Fed VS S&P 500: Stock Market, (Household) Deposit Supply, and Bank Competition

Lun, 04/04/2022 - 13:00 / 14:00

403, Viale Romania

Speaker: Teng Huang , Luiss

Abstract:

We document that at the aggregate level, lagged S&P 500 Sharpe Ratio is as strong as change in the Fed Funds Rate, in explaining deposit growth. We argue that households use past performance of the stock market to make asset allocation decisions, so good stock market performance causes contractions in household deposit supply. We further argue that areas with more bank market power experience less deposit contractions when stock market causes contractions in deposit supply. The intuition is that market power makes bank deposit demand curve steeper, which attenuates the effects of contractions in the supply curve.

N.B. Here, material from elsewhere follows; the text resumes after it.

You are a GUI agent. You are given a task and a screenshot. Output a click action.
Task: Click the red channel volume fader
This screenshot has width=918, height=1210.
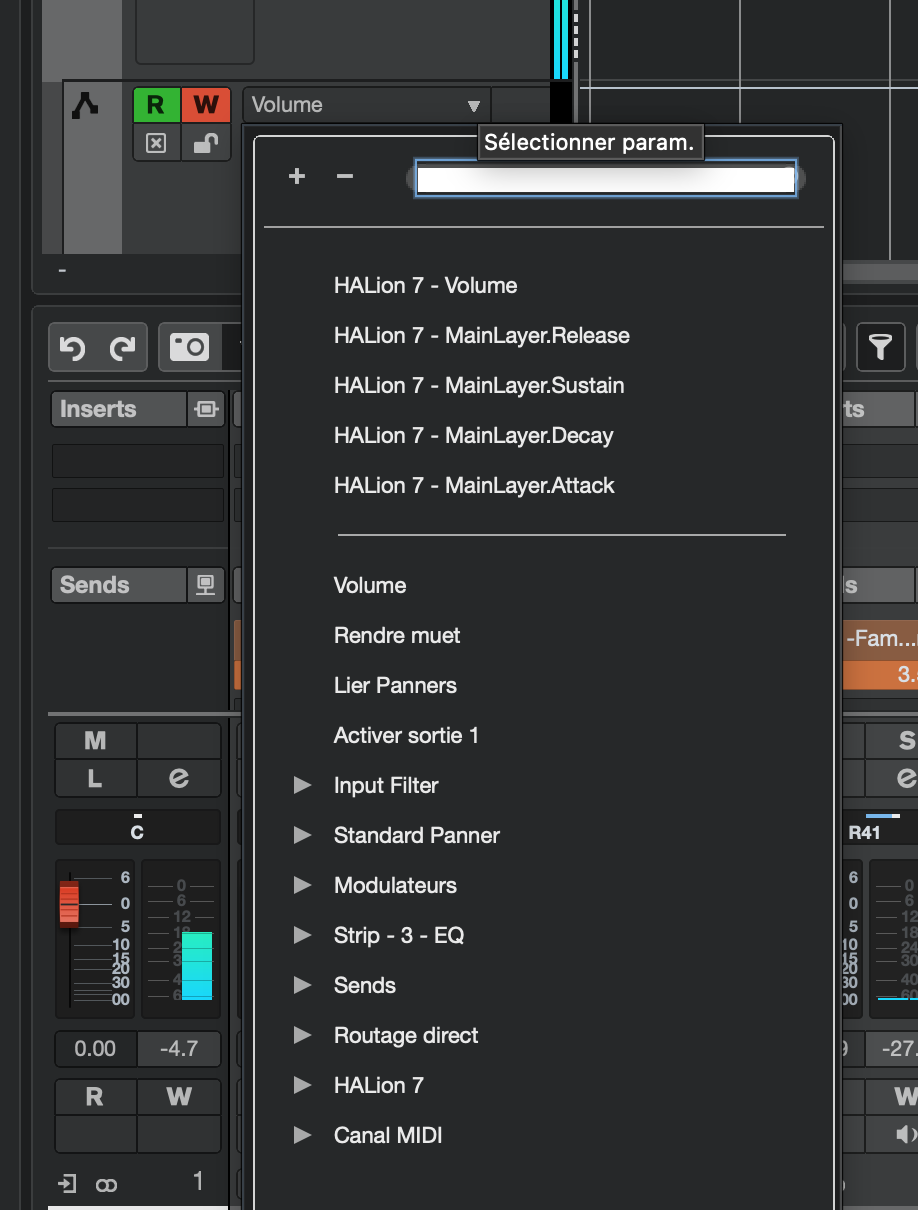coord(69,903)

Empirically, we find that 1 standard deviation increase in lagged Sharpe Ratio is associated with 1.28-1.79% contractions in deposit growth. However, using a more restrictive version of the identification strategy by Drechsler, Savov, and Schnabl (2017), we find that subsidiaries located in zip code areas with 1 standard deviation above the mean concentration level experience 0.38-0.45% less contractions in deposit growth, compared with subsidiaries of the same parent located in zip code areas with mean concentration level within the same city. Counties with more bank market power also experience less contractions in small business lending in response to high lagged Sharpe Ratio. Overall, our results suggest that bank market power plays important roles in insulating local deposit market from stock market fluctuations.